@Lotus -- While it's true that WAW has always been herself, it hadn't ever been laid quite so bare before. Perhaps it's part of her new sexual persona ("I'm over 40, I've been in a committed relationship for over 20 years; I've earned the right to share my body with whomever I want, whenever I want") that she lays things so bare (pun regrettably intended).
For me it was always about the partnership, though I obviously conceptualized of that term differently than she did; for me, she had 100% of her Professional Working Woman skillset and only 25% or so of the Mom skillset (which she would probably agree to, btw, so I'm not being mean or anything).
I on the other hand had 100% of the Creative Thinking Guy skillset and 75% of the Dad skillset (still can't make those friggin' newspaper hats ). But I also had -- critically -- the missing 75% of the Mom skillset as well (my lack of origami-like facility with newsprint notwithstanding, I can make a wicked bundt cake ).
So to me that meant she contributed her 100% Self and I contributed my 100% Self and together we made a 100% Parenthood Self, and that 300% = 100% of couplehood. So her innate selfishness had an offset in me, in other words -- and therefore didn't bother me. She could be selfish, since I was there to pick up the Kid'ly slack. Apparently I was wrong. I was supposed to be 100% Self, 100% Professional Achiever AND pick up the parenting slack. Stupid me.

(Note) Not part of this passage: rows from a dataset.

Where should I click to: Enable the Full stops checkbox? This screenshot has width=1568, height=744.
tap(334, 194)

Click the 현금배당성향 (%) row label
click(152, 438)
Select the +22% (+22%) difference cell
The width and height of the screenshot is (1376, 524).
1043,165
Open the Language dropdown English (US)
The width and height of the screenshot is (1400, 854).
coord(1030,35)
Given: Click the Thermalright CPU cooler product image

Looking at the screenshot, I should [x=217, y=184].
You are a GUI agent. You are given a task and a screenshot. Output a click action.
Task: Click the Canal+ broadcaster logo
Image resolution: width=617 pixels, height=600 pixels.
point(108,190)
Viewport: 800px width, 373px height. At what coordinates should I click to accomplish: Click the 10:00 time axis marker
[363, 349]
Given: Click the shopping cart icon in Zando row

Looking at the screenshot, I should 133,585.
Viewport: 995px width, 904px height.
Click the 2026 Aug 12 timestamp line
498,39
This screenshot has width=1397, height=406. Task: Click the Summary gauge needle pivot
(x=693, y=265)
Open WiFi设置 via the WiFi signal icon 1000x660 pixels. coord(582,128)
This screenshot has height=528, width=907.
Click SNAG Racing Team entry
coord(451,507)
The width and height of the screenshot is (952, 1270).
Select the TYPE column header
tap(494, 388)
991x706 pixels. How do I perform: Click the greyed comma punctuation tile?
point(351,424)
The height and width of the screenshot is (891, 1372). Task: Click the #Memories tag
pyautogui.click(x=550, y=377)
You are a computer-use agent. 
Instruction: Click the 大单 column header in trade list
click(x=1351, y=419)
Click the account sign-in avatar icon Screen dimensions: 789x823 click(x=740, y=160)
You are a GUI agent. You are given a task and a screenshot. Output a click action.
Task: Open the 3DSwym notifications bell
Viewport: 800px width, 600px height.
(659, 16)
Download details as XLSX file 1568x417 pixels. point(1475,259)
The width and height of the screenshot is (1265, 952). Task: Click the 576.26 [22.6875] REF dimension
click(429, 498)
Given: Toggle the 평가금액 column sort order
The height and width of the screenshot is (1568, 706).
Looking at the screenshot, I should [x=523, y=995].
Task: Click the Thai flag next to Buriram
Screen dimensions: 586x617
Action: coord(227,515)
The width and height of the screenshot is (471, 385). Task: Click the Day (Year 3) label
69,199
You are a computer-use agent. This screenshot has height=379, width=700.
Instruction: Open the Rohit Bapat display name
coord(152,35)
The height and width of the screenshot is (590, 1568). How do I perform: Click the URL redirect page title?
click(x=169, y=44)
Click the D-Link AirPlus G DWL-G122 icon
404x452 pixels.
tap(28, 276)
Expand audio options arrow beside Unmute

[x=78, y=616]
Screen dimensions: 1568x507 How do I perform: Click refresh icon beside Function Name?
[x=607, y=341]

@hoosiermama -- I suspect you Speak Truth. But g*dd*m that's a Suck to be Embraced, ain't it? I feel like Geoffrey Lewis in "High Plains Drifter" ( YouTube @2:07). [BTW, I'm running the 500 Mini-Marathon.]
@Gypsy -- I'm not looking at the ground, have no fear (we used to march and sing, "ain't no point in looking down, ain't no discharge on the ground"). I managed to get up at the prescribed time this morning, carefully read and edited my lawyer's proposed settlement offer, knocked some things off my to-do list, offered some supplications to Ganesh just to keep the bases covered, and am feeling somewhat more mojolated today.
Definitely need to get back on the GAL wagon, which I sort of fell off after the Big Midwestern City Marathon. Tomorrow the local mall has a "Jingle Bell 5-K," so I think I'll show up for that. I need to get back to my fencing club as well, but it's closed for the winter break so that'll be a Jan 10 GAL. I'm going to do a little home improvement today -- put in a closet organizer for the front hall closet, which has historically been a mess, and a low-flow shower head in the kids' bathroom to save $, so that'll be a sense of accomplishment as well.
Basically I need to be a DB'er again, for my own sake. Gets you out of your head which is a place I spend entirely too much time anyway.